Soon after the incident with the tree branch I learned from two of my local Fellows that various instruments – a piece of a pipe, an extension cord, a rubber whip, a ruler – are used at elementary schools to frighten, bully, and beat “bad” children into “behaving.” These Fellows witness such acts of violence on a daily basis due to the nature of their work, and they often sadly recount detailed stories to me of their young students getting punished. Yet as disturbing as these facts were, I was still able to push the images from my mind until it happened in my own home.
My ten year old host cousin struggles at school and is tutored a few times a week at my house by my host mom and sister. One afternoon, after repeated failures with her French homework, my sister handed my mom a belt and she began whipping the girl’s palms, over and over again with each mistake. This occurred two feet away from me while the rest of my family continued watching TV without so much as a glance in my cousin’s direction, and though I wanted to snatch the belt from my mom and “rescue” my cousin, I retreated to my room and muffled my own sobs as I listened to my cousin crying out in pain. I was physically sickened by the knowledge that I could not protect this child. I was depressed for days after – I had trouble grasping that my own host mother, the woman I trust the most here in Senegal, was capable of the same heartless, cruel acts that I had been trying not to think about for weeks. I was disappointed in my sister for playing a part in the beating when she herself was beaten as a young girl for making similar mistakes.
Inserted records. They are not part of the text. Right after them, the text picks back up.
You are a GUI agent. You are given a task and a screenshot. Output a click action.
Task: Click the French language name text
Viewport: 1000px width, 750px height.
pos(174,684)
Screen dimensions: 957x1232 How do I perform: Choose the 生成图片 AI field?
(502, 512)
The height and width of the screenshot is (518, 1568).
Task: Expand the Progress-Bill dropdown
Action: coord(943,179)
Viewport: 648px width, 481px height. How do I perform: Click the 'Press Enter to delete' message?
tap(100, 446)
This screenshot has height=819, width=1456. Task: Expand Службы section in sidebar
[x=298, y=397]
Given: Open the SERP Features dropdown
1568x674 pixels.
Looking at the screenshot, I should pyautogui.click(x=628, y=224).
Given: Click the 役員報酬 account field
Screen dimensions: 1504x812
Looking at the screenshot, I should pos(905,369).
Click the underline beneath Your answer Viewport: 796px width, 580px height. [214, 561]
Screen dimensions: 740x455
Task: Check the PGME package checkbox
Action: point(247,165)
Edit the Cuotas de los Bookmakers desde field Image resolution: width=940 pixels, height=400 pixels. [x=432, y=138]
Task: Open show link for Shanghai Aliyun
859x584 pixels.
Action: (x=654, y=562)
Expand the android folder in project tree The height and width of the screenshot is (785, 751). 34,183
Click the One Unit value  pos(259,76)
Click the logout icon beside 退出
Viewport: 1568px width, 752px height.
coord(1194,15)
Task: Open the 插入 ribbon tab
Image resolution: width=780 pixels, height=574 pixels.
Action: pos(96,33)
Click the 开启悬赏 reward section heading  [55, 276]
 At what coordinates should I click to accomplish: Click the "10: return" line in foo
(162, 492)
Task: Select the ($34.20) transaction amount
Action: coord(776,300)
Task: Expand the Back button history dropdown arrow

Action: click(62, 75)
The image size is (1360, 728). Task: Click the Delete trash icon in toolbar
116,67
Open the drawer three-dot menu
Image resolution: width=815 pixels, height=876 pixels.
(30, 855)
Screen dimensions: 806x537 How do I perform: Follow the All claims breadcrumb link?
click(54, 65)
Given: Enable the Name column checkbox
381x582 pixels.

I could not understand why this type of discipline is not obviously wrong here, why it wasn’t clear to my mom that my cousin wasn’t learning anything besides fear by getting whipped with a belt for making an honest mistake. I asked myself why this tradition continues with each generation when the person wielding the belt knows exactly how much pain they’re inflicting. I wanted to know what I could learn from witnessing this, what lesson there was to gain from my experience, when all I really felt at the time was helpless, alone, and nauseated. Since that first time with the belt, punishment has been inflicted in my house at each lesson because my cousin continues to make mistakes. The methods vary – sometimes she is hit with whatever hard object is within reaching distance, but what I believe to be exponentially more disturbing is that I find myself getting used to the weekly beatings. While my family members continue to appear to not notice my cousin getting whipped, I still retreat to my room, but I no longer cry and I no longer need to listen to extremely loud music to turn a deaf ear to the crying in the other room. I still feel nauseated, but how long will it be before I no longer even notice when it happens? I think I am starting to understand how unacceptable methods can become normal, accepted behavior…
When I asked my sister if she’ll hit her future kids when they do something “bad,” she shrugged and said “of course.” I asked her if she thought it was right to beat our cousin for making a spelling error instead of rewarding her when she gets something right, and she looked at me curiously, thought for a moment, and said “maybe I won’t hit them as hard as I was hit.”
The community I am part of is genuine, kind, generous and lives in harmony. I work as an English teacher to young adults in a vocation school. The classes I teach are job specific – my students are studying to become tailors, metal workers, or restaurant employees. When I first began work I believed I would be playing an important role in preparing my students for their future – these classes will help them obtain steady jobs and thus provide for their families and future children. Yet now, three and a half months into my time in Senegal, I can’t help but wonder if there is a more essential lesson I need to be teaching. I want to teach more than just a method of providing for their children – I want to express that allowing your child to thrive in a safe home with confidence and a love of learning instead of violence and a fear of making errors could do so much more than anything money might buy. How can I, as an individual who understands that it is not my place to change this culture but to learn from it, help someone understand that beating their child is more detrimental than effective? I realize that the point of view here is merely discipline and perhaps Senegal will never see this as something that needs to be changed, but in my heart I feel that the cycle needs to be broken. I want to know how I can teach my students and my sister to remember their own childhoods as they bring up their own children – and to learn to question what does not feel right.